Now back to the scary stuff - 55% of white women still voted for Trump in 2020, despite his horrible record of molesting and abusing women, despite the possible loss of reproductive rights, despite the possibility of putting more conservative justices on the Supreme Court and turning the U.S. into Gilead. WTF, white women? Why throw your fellow females under the bus? Is this a race thing, a class thing, or a self-loathing thing? It's another head-scratcher to me.

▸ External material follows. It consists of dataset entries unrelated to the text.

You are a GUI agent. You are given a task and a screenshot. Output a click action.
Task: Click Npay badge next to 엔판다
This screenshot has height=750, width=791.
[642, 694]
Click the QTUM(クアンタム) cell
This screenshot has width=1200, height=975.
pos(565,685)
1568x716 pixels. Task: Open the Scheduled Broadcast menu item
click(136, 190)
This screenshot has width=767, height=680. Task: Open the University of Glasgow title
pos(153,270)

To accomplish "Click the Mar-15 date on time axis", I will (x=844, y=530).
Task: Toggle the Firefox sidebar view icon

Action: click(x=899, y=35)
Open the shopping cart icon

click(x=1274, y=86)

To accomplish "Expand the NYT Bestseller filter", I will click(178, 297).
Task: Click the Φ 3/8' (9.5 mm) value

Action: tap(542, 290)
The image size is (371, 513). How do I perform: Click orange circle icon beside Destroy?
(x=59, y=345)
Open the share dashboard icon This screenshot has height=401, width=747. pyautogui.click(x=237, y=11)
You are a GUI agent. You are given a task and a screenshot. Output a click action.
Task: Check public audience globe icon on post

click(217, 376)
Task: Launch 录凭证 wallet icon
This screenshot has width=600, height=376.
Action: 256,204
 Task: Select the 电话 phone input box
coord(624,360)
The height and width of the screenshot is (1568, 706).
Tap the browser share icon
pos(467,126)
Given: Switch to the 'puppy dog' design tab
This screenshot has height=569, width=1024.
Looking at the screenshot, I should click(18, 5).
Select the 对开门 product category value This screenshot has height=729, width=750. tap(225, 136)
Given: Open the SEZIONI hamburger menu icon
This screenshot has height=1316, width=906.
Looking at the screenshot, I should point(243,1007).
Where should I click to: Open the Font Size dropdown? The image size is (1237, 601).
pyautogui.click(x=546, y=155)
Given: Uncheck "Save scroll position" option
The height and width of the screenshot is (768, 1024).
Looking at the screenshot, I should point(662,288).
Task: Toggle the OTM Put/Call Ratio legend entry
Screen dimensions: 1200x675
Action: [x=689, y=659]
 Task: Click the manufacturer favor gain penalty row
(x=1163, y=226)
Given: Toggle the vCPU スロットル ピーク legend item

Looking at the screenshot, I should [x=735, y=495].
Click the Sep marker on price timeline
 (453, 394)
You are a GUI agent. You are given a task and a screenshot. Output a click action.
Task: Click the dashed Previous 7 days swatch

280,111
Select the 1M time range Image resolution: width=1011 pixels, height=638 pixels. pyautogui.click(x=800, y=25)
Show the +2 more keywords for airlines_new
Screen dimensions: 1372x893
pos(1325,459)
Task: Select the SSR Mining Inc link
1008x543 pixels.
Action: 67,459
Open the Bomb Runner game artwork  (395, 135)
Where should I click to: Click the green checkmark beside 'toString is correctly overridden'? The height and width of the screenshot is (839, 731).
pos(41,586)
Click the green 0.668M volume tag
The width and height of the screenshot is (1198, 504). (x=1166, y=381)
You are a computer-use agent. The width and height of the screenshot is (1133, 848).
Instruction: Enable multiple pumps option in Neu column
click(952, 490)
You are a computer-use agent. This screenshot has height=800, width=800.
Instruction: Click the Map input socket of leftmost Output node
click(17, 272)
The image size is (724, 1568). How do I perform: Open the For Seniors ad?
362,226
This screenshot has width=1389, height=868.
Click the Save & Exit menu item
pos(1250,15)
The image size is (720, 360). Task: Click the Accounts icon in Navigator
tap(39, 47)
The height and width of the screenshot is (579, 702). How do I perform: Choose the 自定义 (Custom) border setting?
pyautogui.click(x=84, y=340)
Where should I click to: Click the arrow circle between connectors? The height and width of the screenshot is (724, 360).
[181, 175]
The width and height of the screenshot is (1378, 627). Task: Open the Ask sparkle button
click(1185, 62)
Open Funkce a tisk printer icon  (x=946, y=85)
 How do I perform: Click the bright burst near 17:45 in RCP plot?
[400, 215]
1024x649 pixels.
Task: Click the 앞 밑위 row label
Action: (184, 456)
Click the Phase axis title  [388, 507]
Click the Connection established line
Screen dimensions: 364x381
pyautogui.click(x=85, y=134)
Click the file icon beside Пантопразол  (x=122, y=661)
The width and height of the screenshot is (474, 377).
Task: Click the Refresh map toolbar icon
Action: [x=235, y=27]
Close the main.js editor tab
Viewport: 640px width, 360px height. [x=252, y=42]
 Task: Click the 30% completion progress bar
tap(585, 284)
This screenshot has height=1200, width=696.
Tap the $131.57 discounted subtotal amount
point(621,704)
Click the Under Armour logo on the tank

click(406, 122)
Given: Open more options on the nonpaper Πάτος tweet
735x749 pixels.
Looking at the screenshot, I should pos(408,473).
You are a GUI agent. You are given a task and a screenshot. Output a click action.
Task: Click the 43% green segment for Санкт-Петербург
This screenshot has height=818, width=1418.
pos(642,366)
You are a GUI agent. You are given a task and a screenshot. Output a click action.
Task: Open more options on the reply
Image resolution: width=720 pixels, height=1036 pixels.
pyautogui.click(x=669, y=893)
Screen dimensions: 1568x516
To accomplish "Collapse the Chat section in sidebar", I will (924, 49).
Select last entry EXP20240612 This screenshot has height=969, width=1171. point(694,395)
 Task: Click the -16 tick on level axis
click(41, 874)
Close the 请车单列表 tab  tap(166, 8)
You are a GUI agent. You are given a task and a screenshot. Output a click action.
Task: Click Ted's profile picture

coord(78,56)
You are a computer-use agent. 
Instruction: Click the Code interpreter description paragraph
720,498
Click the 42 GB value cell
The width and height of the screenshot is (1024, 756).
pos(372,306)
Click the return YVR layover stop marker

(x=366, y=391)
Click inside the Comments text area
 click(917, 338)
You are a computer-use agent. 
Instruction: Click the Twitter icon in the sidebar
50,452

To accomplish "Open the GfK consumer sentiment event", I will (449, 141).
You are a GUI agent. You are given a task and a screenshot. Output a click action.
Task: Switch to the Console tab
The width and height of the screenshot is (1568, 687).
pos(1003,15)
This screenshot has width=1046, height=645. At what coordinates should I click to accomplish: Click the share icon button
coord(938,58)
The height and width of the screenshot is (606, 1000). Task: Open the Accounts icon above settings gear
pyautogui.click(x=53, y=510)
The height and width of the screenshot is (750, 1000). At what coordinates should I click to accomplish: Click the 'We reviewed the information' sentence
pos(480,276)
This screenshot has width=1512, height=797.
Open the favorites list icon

Anyway, back to the movie. Maybe the Hulu series really is the best way to go, because over four seasons (and counting) they've really had the time to flesh out a lot of the ideas concerning the social politics of the future and the subjugation of the fertile women into a constantly-abused working class - which again, you'd like to THINK couldn't happen because of this thing called the Constitution, but who can say? The 1990 movie, which many people seem to have forgotten completely about, does seem a bit rushed, by comparison. There are some good plot ideas put forward here, but many of them are also very nebulous and seem not completely thought through? I could get more into detail here about what works and what doesn't work, but it scarcely matters. Like, how can the commander and his wife consider the baby to be THEIRS, when perhaps both of them are infertile, and they're neither the mother or the father of the baby? And where are the women who become infertile and say, "Oh, God, what a relief! Now I can just live my life and enjoy myself!"
The screenplay here was written by the esteemed Harold Pinter, but when the film's director asked for revisions, Pinter was simply too busy, and referred the director back to Margaret Atwood, the author of the novel. I don't even have time to discern all the differences between page and screen here, but apparently they're substantial - this film was by default written by committee, apparently, and maybe that's why it doesn't feel like it truly ends, it just sort of stops. Any time you take a 500-page novel and condense it down to a 110-minute film, that's bound to happen. As always, my rating below reflects my immediate enjoyment of the film, and is not necessarily a measure of the film's ultimate importance and/or cultural impact. But maybe the whole reason we have dystopian cautionary tales is to make sure that those futures never come to pass. So register to vote, stay informed, stay vigilant, and "Illegitimi non carborundum".
Also starring Natasha Richardson (last seen in "Maid in Manhattan"), Robert Duvall (last seen in "The Eagle Has Landed"), Faye Dunaway (last seen in "The Champ"), Elizabeth McGovern (last seen in "The Wife"), Aidan Quinn (last seen in "Desperately Seeking Susan"), Victoria Tennant, Blanche Baker, Traci Lind, Reiner Schöne, Robert D. Raiford, Bill Owen, David Dukes, Blair Nicole Struble, Zoey Wilson, Kathryn Doby, Lucia Hartpeng, Karma Ibsen Riley, Lucile McIntyre, Allison Holmes, Mirjam Bohnet.